Les communautés bactériennes présentes sur les microplastiques et dans l’eau sont très diverses, mais les bactéries potentiellement pathogènes Vibrio et les gènes de résistance aux antibiotiques (en particulier à la tétracycline), sont les plus abondants sur les microplastiques par rapport à l’eau. Dans un second temps, nous avons analysé de façon expérimentale le rôle de différents polymères sur les bactéries, en particulier sur les pathogènes. Nous avons principalement étudié la gomme des pneus, un type de plastique avec une composition chimique très complexe. En effet, ce matériau exerce une sélection, et les bactéries potentiellement pathogènes (par exemple Pseudomonas, Aeromonas, Acinetobacter) y sont relativement plus abondantes. Enfin, nous prévoyons une enquête pour comprendre le niveau de perception du risque des citoyens vivant sur la côte de notre zone d’étude sur ces enjeux, impliquant des lycéens.
À l’avenir, quels sont les aspects les plus urgents à étudier pour tenter de freiner la propagation de la résistance aux antibiotiques ?

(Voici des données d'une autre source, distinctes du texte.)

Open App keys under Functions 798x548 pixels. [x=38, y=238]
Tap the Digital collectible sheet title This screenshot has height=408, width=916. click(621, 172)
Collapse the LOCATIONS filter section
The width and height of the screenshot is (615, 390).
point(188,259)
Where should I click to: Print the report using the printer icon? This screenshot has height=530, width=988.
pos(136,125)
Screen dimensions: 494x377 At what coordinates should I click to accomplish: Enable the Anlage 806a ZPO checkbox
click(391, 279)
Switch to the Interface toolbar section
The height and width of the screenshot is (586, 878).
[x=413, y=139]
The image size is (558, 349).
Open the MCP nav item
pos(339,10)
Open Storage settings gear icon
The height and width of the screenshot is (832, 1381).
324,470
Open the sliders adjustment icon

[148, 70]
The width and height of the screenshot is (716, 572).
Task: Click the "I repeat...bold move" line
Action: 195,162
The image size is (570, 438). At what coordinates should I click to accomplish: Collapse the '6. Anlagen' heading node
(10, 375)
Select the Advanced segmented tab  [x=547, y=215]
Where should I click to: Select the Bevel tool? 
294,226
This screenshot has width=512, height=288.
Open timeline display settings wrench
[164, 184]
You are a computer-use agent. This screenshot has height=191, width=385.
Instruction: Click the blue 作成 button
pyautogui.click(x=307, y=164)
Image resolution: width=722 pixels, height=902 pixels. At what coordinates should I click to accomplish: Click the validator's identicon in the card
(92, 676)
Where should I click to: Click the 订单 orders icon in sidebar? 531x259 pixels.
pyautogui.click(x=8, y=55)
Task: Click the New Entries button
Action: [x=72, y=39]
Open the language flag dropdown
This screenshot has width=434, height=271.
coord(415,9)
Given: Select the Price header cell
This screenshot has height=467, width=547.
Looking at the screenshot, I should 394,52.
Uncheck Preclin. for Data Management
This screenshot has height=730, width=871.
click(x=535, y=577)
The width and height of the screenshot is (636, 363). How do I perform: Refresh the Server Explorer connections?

Il reste encore beaucoup de choses à apprendre sur le rôle des microplastiques dans la propagation de la résistance aux antibiotiques, même si la recherche a déjà accumulé de nombreuses preuves via des travaux de laboratoire. Les résultats suggèrent cependant fortement que les microplastiques agissent comme un réservoir à long terme pour la résistance aux antibiotiques en raison de leur durabilité, mais le rôle de chaque type de polymère et d’additif doit continuer à être étudié. Il est également important d’évaluer le comportement des bioplastiques – un substitut prometteur aux plastiques à base de pétrole – qui pourrait être similaire à celui d’autres plastiques classiques en ce qui concerne la formation de communautés microbiennes.
La menace croissante de la résistance aux antibiotiques nécessite une approche multisectorielle, qui considère la santé des humains, des animaux et de l’environnement comme connectées et dépendantes les unes des autres (concept de One Health). Il reste encore de nombreux problèmes à résoudre : l’abus humain d’antibiotiques, l’usage excessif de ces médicaments dans les élevages et l’efficacité des stations d’épuration des eaux usées pour éliminer les polluants tels que les microplastiques.